Directions for this task =>
Could you print exactly the lines of the listing below, starting at the line that has "Image resolution: width=740" and ending at the line that has "Given: Click the Sunset", and only those lines?

________________

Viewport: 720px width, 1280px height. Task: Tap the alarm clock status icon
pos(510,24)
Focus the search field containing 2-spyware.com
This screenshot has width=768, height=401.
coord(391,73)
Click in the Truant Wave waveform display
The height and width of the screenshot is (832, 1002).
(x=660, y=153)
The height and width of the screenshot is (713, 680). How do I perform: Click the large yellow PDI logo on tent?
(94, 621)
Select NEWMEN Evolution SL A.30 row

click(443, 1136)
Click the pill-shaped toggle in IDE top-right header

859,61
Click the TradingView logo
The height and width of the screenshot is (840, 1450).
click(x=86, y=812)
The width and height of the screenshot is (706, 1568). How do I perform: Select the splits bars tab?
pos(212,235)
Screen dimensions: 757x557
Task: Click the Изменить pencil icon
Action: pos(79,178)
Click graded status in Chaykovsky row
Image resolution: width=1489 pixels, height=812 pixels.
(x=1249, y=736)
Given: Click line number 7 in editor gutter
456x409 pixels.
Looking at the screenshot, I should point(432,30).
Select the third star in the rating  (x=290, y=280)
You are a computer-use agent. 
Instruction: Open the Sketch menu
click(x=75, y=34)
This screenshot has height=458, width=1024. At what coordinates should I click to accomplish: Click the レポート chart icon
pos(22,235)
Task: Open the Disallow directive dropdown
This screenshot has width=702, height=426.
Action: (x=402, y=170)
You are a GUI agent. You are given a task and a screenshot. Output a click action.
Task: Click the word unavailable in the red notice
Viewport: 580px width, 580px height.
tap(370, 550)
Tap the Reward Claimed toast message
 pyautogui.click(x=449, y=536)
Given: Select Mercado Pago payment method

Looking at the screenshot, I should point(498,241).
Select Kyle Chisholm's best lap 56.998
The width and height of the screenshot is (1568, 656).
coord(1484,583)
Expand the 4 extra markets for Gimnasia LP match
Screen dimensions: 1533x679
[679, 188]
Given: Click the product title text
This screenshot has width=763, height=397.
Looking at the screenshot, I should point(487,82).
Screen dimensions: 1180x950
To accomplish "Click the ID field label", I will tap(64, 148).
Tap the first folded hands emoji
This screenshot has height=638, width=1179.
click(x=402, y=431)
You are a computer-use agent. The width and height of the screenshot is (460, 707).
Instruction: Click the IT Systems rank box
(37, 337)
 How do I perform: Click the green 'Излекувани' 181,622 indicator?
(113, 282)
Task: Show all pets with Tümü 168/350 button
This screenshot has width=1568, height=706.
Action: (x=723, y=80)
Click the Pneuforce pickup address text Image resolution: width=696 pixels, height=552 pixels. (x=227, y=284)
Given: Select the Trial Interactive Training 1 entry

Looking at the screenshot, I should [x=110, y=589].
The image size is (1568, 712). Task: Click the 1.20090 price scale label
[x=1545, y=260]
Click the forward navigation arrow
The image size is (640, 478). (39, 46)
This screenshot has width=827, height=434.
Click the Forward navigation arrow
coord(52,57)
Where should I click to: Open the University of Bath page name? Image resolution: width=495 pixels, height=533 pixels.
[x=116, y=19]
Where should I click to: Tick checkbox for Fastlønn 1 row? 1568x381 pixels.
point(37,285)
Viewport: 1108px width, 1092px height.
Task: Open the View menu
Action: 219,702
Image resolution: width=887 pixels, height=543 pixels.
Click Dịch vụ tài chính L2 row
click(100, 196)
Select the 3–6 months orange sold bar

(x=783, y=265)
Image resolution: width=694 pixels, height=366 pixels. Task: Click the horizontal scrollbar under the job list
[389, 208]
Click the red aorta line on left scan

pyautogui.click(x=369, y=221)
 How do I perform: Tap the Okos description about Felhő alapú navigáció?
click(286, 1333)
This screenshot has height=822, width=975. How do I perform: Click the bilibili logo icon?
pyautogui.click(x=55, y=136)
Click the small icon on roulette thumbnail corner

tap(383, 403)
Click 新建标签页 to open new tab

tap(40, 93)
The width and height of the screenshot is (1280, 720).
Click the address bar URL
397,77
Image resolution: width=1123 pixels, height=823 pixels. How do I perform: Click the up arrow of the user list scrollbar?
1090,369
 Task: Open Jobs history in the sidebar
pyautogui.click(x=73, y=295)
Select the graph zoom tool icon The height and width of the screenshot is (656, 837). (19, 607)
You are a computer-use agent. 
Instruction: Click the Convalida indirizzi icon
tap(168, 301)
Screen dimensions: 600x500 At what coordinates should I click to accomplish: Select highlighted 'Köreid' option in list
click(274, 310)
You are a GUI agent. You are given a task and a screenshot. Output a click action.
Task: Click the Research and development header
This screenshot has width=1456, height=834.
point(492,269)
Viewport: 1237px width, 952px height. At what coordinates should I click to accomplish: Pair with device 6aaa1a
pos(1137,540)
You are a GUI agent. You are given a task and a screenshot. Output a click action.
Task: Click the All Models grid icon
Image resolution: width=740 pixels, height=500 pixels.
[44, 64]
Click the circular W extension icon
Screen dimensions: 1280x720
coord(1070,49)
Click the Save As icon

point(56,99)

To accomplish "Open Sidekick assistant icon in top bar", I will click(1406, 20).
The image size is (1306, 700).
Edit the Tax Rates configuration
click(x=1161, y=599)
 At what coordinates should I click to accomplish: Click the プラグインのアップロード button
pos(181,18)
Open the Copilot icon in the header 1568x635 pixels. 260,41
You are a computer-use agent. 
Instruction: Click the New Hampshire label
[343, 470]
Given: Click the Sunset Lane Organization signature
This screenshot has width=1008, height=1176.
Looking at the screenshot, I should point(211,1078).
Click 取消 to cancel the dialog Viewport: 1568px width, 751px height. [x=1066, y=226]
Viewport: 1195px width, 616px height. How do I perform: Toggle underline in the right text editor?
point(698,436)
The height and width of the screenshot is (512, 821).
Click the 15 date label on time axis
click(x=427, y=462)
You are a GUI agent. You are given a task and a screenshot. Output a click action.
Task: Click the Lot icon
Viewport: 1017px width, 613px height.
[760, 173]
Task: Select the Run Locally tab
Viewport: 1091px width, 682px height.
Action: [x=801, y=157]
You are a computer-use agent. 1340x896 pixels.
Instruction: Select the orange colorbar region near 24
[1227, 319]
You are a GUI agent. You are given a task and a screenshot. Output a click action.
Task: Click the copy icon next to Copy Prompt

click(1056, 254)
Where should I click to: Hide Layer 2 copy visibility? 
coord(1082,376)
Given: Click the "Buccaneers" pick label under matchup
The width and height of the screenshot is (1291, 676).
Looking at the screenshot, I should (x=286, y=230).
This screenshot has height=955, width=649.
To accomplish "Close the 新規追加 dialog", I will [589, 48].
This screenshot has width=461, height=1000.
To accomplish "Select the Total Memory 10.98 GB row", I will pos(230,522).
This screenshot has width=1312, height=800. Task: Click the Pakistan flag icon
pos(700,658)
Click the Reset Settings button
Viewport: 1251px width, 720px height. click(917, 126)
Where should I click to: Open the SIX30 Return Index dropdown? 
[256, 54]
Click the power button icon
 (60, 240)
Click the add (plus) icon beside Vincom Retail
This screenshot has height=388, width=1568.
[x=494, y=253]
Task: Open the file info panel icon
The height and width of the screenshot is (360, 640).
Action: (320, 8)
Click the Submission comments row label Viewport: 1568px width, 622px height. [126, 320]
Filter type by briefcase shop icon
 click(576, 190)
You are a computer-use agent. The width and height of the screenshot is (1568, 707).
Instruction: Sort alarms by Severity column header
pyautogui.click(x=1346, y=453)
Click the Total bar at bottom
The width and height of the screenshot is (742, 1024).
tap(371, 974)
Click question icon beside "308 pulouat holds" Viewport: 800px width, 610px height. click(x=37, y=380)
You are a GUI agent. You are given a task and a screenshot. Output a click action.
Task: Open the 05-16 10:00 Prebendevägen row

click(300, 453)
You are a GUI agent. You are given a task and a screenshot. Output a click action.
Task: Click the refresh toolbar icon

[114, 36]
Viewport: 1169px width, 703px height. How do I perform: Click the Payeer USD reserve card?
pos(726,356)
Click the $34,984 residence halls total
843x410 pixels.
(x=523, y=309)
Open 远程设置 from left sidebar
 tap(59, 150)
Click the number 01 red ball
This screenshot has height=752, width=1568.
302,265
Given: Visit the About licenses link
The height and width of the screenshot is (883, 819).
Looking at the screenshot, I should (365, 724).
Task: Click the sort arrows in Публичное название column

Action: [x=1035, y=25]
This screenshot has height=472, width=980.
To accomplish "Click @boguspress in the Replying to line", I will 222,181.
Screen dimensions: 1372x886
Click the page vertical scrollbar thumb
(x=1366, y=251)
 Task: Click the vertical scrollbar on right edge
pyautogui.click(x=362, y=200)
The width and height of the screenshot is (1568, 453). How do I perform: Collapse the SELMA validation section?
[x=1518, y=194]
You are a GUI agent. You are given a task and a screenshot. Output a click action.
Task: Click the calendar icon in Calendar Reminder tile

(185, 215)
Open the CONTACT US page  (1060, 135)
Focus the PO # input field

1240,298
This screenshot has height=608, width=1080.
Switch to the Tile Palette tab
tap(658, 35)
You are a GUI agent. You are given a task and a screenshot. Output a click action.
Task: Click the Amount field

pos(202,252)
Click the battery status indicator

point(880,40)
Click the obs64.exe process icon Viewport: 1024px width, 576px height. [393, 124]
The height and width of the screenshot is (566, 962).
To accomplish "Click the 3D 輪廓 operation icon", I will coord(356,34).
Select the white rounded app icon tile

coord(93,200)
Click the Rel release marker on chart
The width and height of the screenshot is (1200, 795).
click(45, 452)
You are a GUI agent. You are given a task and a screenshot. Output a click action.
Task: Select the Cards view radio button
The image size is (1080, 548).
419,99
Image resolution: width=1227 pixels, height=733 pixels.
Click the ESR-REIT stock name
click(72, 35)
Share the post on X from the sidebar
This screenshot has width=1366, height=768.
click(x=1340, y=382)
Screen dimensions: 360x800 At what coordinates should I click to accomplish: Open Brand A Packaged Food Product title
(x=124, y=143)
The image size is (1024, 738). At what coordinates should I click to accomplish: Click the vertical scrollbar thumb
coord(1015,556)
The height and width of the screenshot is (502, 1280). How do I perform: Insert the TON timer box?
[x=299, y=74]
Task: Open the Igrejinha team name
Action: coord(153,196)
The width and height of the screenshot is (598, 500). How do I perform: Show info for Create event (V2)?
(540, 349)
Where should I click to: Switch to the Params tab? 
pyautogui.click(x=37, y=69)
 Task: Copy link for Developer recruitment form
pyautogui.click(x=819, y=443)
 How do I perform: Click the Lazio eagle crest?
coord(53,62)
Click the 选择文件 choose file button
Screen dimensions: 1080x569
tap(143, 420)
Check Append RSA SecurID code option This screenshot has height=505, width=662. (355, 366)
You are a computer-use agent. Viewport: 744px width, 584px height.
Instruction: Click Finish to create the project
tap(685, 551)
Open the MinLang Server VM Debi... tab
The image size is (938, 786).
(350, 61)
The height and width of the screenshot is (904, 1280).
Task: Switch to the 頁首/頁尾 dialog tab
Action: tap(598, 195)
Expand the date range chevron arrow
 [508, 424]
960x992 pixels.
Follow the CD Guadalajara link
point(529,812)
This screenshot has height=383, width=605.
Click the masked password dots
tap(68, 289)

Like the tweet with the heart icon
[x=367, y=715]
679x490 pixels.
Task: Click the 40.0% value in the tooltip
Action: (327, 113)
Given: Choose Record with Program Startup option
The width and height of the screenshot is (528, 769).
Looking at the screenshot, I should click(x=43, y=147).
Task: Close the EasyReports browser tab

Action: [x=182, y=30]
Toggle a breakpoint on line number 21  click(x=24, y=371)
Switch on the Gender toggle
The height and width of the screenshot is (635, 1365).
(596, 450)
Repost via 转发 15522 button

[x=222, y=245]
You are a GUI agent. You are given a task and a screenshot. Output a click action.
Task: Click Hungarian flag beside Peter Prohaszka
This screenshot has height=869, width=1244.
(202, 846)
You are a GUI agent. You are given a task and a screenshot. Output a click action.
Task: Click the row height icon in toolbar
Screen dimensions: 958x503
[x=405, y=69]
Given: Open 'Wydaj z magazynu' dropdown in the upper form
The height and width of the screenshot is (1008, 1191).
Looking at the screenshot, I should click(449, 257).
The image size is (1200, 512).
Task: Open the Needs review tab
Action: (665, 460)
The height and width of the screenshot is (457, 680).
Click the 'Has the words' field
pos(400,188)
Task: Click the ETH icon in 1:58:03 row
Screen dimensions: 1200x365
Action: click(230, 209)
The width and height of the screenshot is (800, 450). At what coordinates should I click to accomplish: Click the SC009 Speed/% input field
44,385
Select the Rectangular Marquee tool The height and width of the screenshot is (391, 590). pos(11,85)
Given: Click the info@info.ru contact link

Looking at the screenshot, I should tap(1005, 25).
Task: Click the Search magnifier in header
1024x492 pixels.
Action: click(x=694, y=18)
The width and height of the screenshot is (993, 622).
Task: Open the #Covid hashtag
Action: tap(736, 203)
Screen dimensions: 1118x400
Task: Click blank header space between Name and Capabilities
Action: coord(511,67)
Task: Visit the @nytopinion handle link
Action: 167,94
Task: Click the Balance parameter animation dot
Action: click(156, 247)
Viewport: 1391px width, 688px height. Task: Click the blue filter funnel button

________________

Task output =>
Image resolution: width=740 pixels, height=500 pixels.
[44, 64]
Click the circular W extension icon
Screen dimensions: 1280x720
coord(1070,49)
Click the Save As icon

point(56,99)

To accomplish "Open Sidekick assistant icon in top bar", I will click(1406, 20).
The image size is (1306, 700).
Edit the Tax Rates configuration
click(x=1161, y=599)
 At what coordinates should I click to accomplish: Click the プラグインのアップロード button
pos(181,18)
Open the Copilot icon in the header 1568x635 pixels. 260,41
You are a computer-use agent. 
Instruction: Click the New Hampshire label
[343, 470]
Given: Click the Sunset Lane Organization signature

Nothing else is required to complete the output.